A MA plot of gene expression changes between cells growing in raffinose (Raff.) media, and those induced with Galactose (Gal.) for 60 min. Grey and blue circles indicate nonsignificant and significant genes (negative binomial GLM two-sided likelihood ratio test FDR-adjusted P-value < 0.05), respectively. GAL1,2,7 and 10 are labelled. B Average (pileup) analysis of Hi-C maps of chromosome contact signals at the GAL7−10−1 and GAL2 loci, expressed as log2 fold change in contacts in cells growing in galactose for 60 min vs raffinose. C 500 bp binned CC-seq-v2 maps of physiological Top2ccs across a 300 kb region centred on the GAL7−10−1 locus, in raffinose and galactose growth conditions ± osmotic shock for 2 min. In (C, E) data from individual timepoints (see Fig. 6D and Supplementary Fig.8A, B) were averaged. D Sum CC-seq-v2 signal in a 20 kb region centred on the GAL7−10−1 locus (left), and GAL2 locus (right), in cells incubated in raffinose or galactose at 0, 30, 60 and 90 min, with or without subsequent osmotic shock for 2 min. Points indicate independent biological replicates and bars indicate the mean average of these (n = 4 for raffinose + OS at 0 min and 90 min; n = 4 for galactose + OS at 30 min, 60 min and 90 min), or single replicate values for other conditions. E Zoom in to CC-seq-v2 maps of physiological Top2ccs over a 20 kb region centred on the GAL7-10-1 locus, from cells growing in raffinose (top) vs galactose (bottom), without (left) and with (right) osmotic shock for 2 min. Single-nucleotide resolution signals are plotted as dark red and blue histograms, and a 1 kb-smoothed representation is overlaid in lighter shades. Arrows indicate the orientation of genes (pink and yellow) with stranded RNA-seq data from cells grown in raffinose or induced for 90 min with galactose plotted below them. A GapR-ChIP enrichment map is plotted in green36. Source data are provided as a Source Data file.

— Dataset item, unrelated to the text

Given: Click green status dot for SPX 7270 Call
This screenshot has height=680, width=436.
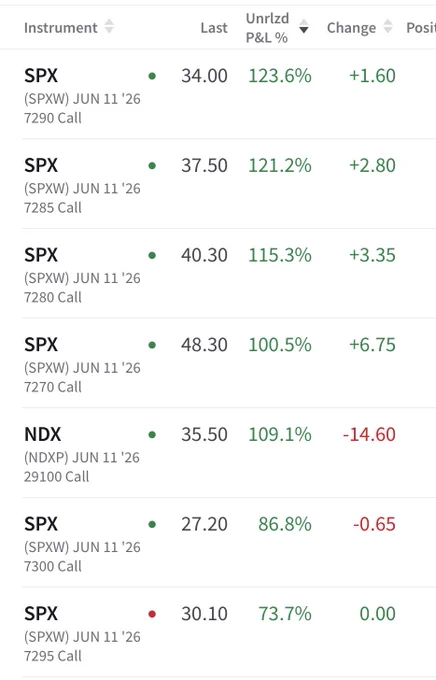Looking at the screenshot, I should 152,345.
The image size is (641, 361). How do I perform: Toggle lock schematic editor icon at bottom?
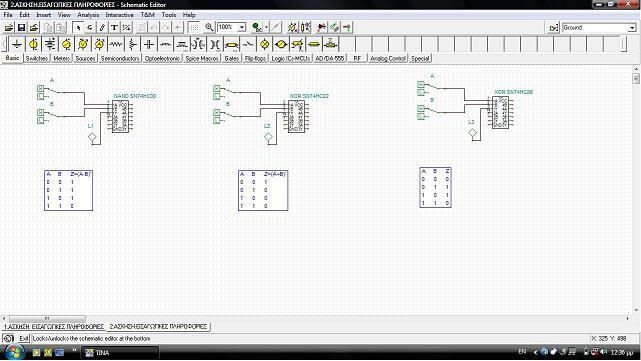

To directly test whether topological stress at these loci was being obscured by chromatin, we subjected transcriptionally induced cells to a two-minute osmotic shock and observed a dramatic, localised—and transcription-dependent—increase in Top2 activity across both the GAL7-10-1 and GAL2 loci (Fig. 6C–E and Supplementary Fig. 8). Collectively our observations demonstrate that the hotspots of osmotically induced Top2 activity are indeed dependent on local transcription-associated superhelicity, and strongly suggest that that under unperturbed conditions chromatin structure impedes the formation of Top2 substrates in vivo.
Discussion
The low sensitivity of prior topoisomerase activity mapping methods has generally necessitated the use of catalytic poisons and/or lengthy fixation procedures23,24,25,39,40,41 to probe biological function. Maps generated using these strategies may not be representative of physiological topoisomerase activity, due to biased poisoning of topoisomerases at specific DNA sequences23, and the consequences of associated DNA damage and of ongoing repair mechanisms. Furthermore, these technical requirements preclude the study of rapid, or transiently changing conditions that might give insight into chromatin dynamics within cells.
Here, by greatly improving the sensitivity of CC-seq, we are able—to robustly map transient cleavage complexes that form during the normal catalytic cycle of Top2 within cells. Furthermore, our rapid fixation strategy enables snapshots of physiological Top2 activity with unprecedented sub-minute temporal resolution. These technical breakthroughs will have a broad impact across the topoisomerase field, not least because our antibody-independent method is widely applicable to diverse organisms, including bacteria, yeast, plants and metazoan systems—including mammalian cells and tissues23 (WHG and MJN, unpublished observations). For example, in mammalian systems, stimuli-induced Top2β promoter activity has been linked to transcription of neuronal early response genes42 and hormone-response genes43. Yet due to technical limitations, it remains unclear whether this Top2β activity is a trigger of, or a response to, induced transcription. With strand-specificity, single nucleotide-resolution, and temporal resolution in the order of seconds, CC-seq-v2 will be able to clarify the role of Top2β within these rapid signal cascades in physiologically relevant, etoposide-free systems.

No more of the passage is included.